Thursday,though, was very different. First came a Little Fishes mum and her toddler, who stood engrossed making heart after heart at the plasteceine station, while his mum continued the trail peacefully. It felt as if we'd managed to give her a small oasis where she might not have expected one...Then came someone who is very much part of Ch K life, but not a member of the church.

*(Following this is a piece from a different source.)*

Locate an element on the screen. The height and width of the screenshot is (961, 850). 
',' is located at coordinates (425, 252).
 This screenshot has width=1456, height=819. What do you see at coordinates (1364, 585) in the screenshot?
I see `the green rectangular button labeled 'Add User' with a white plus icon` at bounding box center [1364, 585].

He'd seen that something was going on, and put his head round the door to find out more....not, he stressed, to do the trail, because that would be hypocritical of him.
He didn't "do" God.
Maybe not, but there was so much of God in the extended conversation that we had about what gives value to our lives, our hopes and longings for ourselves, for the world, for those we love.
He told me about the pleasure he derived from the acts of practical service he carries out in our community...and I felt he was showing me holy ground.
He was followed by a lady who has recently joined the congregation, and appeared at our Daily Prayer in Advent several times.She came, she said, because she had no idea what a prayer trail might be, and was rather disconcerted to find that there was no set verbal formula for her to pray aloud. However, she gamely set off, and returned to walk the trail once more the following day.
When the time came for Evening Prayer last night, people emerged from all corners of the church, and I was privileged to hear some of their stories as we sat in the chapel, beneath the bare tree that has confounded the season by bursting into prayerful leaf and life.